-- Entries shown follows --
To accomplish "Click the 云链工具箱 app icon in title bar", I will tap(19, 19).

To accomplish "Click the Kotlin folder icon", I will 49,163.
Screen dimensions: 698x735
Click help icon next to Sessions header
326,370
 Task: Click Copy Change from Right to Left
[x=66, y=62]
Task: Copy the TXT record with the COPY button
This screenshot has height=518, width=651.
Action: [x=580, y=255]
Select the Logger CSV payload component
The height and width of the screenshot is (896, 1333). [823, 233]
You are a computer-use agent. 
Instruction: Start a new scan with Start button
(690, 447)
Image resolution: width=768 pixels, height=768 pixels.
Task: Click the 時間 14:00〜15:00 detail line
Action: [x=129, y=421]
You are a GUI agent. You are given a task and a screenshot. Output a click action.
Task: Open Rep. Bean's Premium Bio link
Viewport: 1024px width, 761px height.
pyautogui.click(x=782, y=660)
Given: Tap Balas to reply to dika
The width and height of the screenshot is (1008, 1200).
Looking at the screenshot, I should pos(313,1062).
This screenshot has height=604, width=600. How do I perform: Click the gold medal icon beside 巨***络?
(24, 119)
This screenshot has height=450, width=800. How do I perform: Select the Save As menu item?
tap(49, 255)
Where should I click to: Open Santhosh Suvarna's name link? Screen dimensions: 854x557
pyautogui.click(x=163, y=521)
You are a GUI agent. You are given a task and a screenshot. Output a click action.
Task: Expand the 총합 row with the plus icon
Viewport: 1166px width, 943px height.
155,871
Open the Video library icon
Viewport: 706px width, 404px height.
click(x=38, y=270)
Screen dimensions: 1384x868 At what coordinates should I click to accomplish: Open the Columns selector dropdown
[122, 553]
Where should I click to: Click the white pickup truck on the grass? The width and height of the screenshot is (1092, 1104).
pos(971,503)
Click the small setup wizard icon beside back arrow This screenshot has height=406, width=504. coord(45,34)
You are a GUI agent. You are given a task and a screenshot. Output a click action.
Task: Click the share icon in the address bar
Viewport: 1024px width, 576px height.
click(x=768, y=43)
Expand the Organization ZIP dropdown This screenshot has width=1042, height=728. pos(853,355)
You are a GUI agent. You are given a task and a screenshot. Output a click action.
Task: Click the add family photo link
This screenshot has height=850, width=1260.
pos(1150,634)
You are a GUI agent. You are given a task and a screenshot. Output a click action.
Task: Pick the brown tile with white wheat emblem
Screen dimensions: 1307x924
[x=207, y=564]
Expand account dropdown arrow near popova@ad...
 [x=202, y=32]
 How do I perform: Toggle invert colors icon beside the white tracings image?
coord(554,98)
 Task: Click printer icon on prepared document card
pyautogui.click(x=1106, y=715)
-- Entries shown concluded --
**What you need to do**
Output each entry once again, exactly as shown above.

**Task answer**
To accomplish "Click the 云链工具箱 app icon in title bar", I will tap(19, 19).

To accomplish "Click the Kotlin folder icon", I will 49,163.
Screen dimensions: 698x735
Click help icon next to Sessions header
326,370
 Task: Click Copy Change from Right to Left
[x=66, y=62]
Task: Copy the TXT record with the COPY button
This screenshot has height=518, width=651.
Action: [x=580, y=255]
Select the Logger CSV payload component
The height and width of the screenshot is (896, 1333). [823, 233]
You are a computer-use agent. 
Instruction: Start a new scan with Start button
(690, 447)
Image resolution: width=768 pixels, height=768 pixels.
Task: Click the 時間 14:00〜15:00 detail line
Action: [x=129, y=421]
You are a GUI agent. You are given a task and a screenshot. Output a click action.
Task: Open Rep. Bean's Premium Bio link
Viewport: 1024px width, 761px height.
pyautogui.click(x=782, y=660)
Given: Tap Balas to reply to dika
The width and height of the screenshot is (1008, 1200).
Looking at the screenshot, I should pos(313,1062).
This screenshot has height=604, width=600. How do I perform: Click the gold medal icon beside 巨***络?
(24, 119)
This screenshot has height=450, width=800. How do I perform: Select the Save As menu item?
tap(49, 255)
Where should I click to: Open Santhosh Suvarna's name link? Screen dimensions: 854x557
pyautogui.click(x=163, y=521)
You are a GUI agent. You are given a task and a screenshot. Output a click action.
Task: Expand the 총합 row with the plus icon
Viewport: 1166px width, 943px height.
155,871
Open the Video library icon
Viewport: 706px width, 404px height.
click(x=38, y=270)
Screen dimensions: 1384x868 At what coordinates should I click to accomplish: Open the Columns selector dropdown
[122, 553]
Where should I click to: Click the white pickup truck on the grass? The width and height of the screenshot is (1092, 1104).
pos(971,503)
Click the small setup wizard icon beside back arrow This screenshot has height=406, width=504. coord(45,34)
You are a GUI agent. You are given a task and a screenshot. Output a click action.
Task: Click the share icon in the address bar
Viewport: 1024px width, 576px height.
click(x=768, y=43)
Expand the Organization ZIP dropdown This screenshot has width=1042, height=728. pos(853,355)
You are a GUI agent. You are given a task and a screenshot. Output a click action.
Task: Click the add family photo link
This screenshot has height=850, width=1260.
pos(1150,634)
You are a GUI agent. You are given a task and a screenshot. Output a click action.
Task: Pick the brown tile with white wheat emblem
Screen dimensions: 1307x924
[x=207, y=564]
Expand account dropdown arrow near popova@ad...
 [x=202, y=32]
 How do I perform: Toggle invert colors icon beside the white tracings image?
coord(554,98)
 Task: Click printer icon on prepared document card
pyautogui.click(x=1106, y=715)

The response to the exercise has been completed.